The exhibition title, One sentence with three corners, is a play on the word “canto” (meaning corner and chant in Portuguese) and references the large installation of stickers Maggi will create at the gallery, a piece he alludes to as “a very long sentence with three corners.” It features the trademark elements of the artist’s research, including small paper cutouts whose seeming familiarity capture the viewers’ attention. Nevertheless, the small and extremely precise geometrical structures mean nothing; they are only forms that require the attention of the eye in order to be viewed in their entirety. This strategy invites the public to a slow gaze and a deep perception, with no need to arrive at a strict meaning.
The conceptualism of the representation shown in Venice, entirely black and white, is enhanced by the addition of primary colors, another staple of the artist’s output. The exhibition is composed of several black and white panels of variable dimensions, which contain selected snippets, in blue, red, and yellow. Black and white cutouts are applied in contrast with the background at times, and in monochrome at others. This generates different volumes and shapes that resemble plans for imaginary cities or codes for signals that are beyond comprehension, and yet lures viewers into deciphering them.

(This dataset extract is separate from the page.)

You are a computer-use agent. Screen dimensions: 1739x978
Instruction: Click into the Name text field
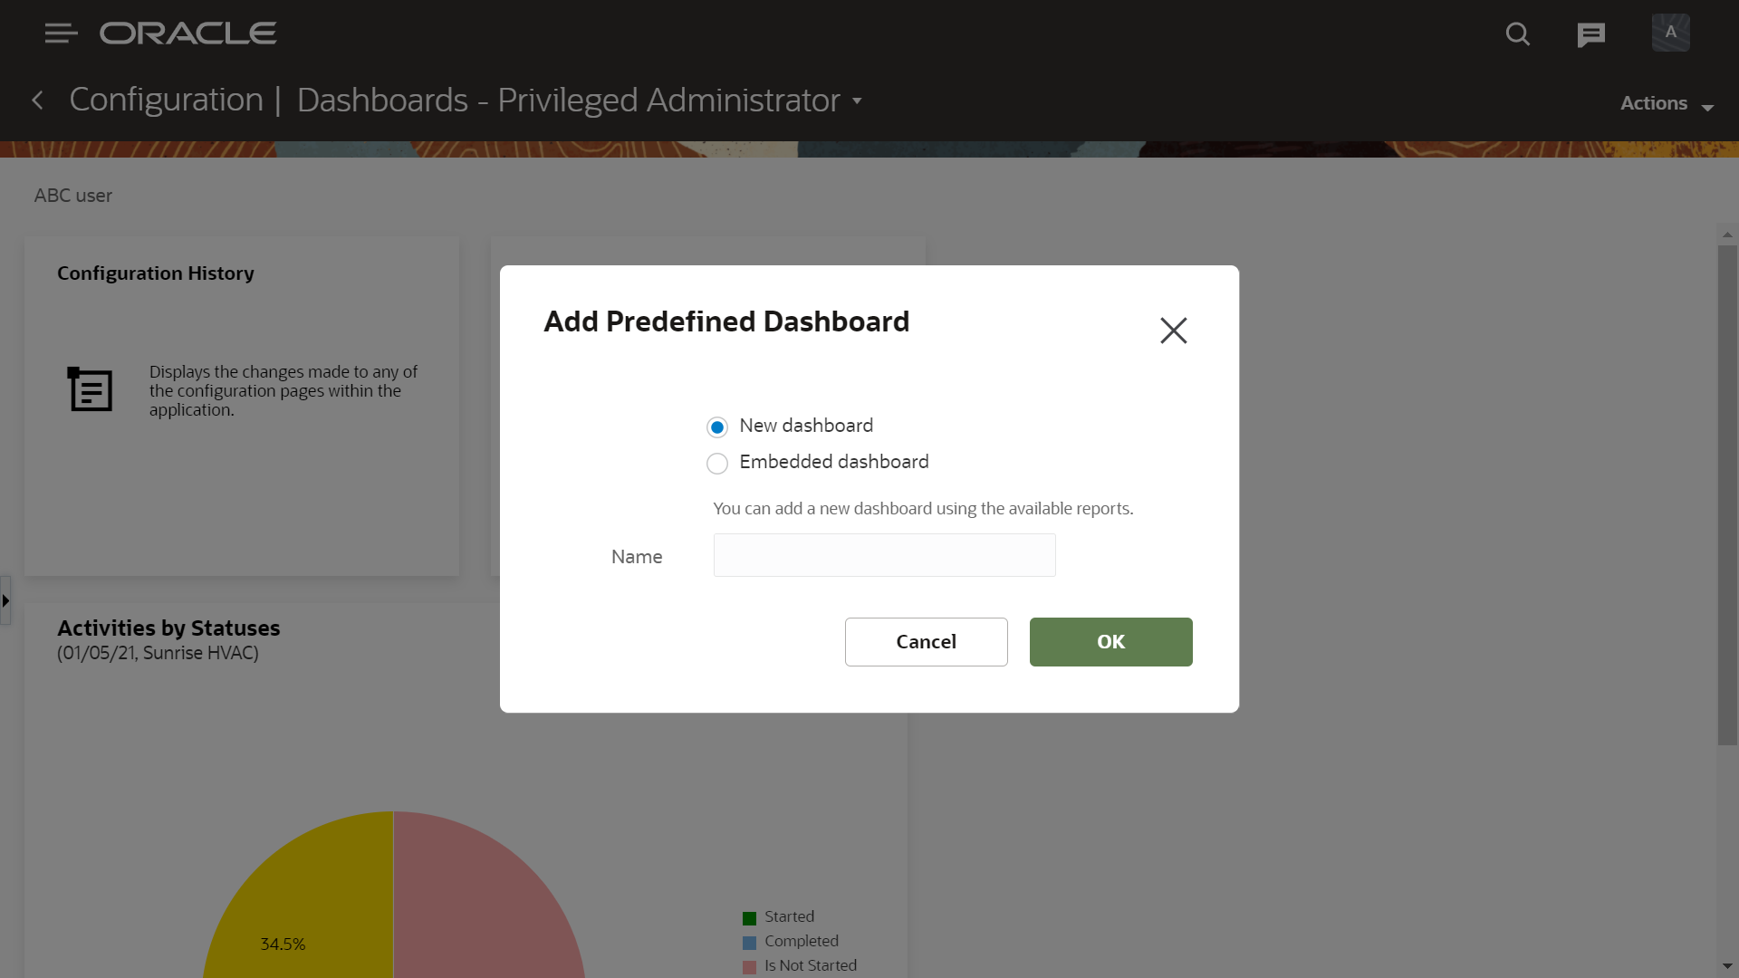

Besides the paintings, Maggi creates an installation with these small markers and signals, in white as well as in primary colors, produced directly on the wall. “Stacking Quotes”, a recurrent piece in Maggi’s shows, is also featured here. It comprises a set of seven notebooks with small markers and signals in primary colors jutting out from between their pages, stacked on top of each other. Also, the installations made from pencils, attached perpendicularly to the wall by a rope pinned to the wall in an arched position, are represented in the show by a version containing 12 pencils, eight of them white, one red, one yellow, one blue and one black. Dangling from the ceiling in the middle of the gallery is a 5 meter-tall staircase built from white Fanfold paper, in the form of a rope staircase. A few of the stair’s “steps” are black or made of primary colors. The intention is to have the larger structure of the staircase disappear from a distance, so that the colored steps appear to float. Once again, a sense of disagreement invites viewers to decrease the distance between themselves and the work in order to gain a better grasp of what they are seeing.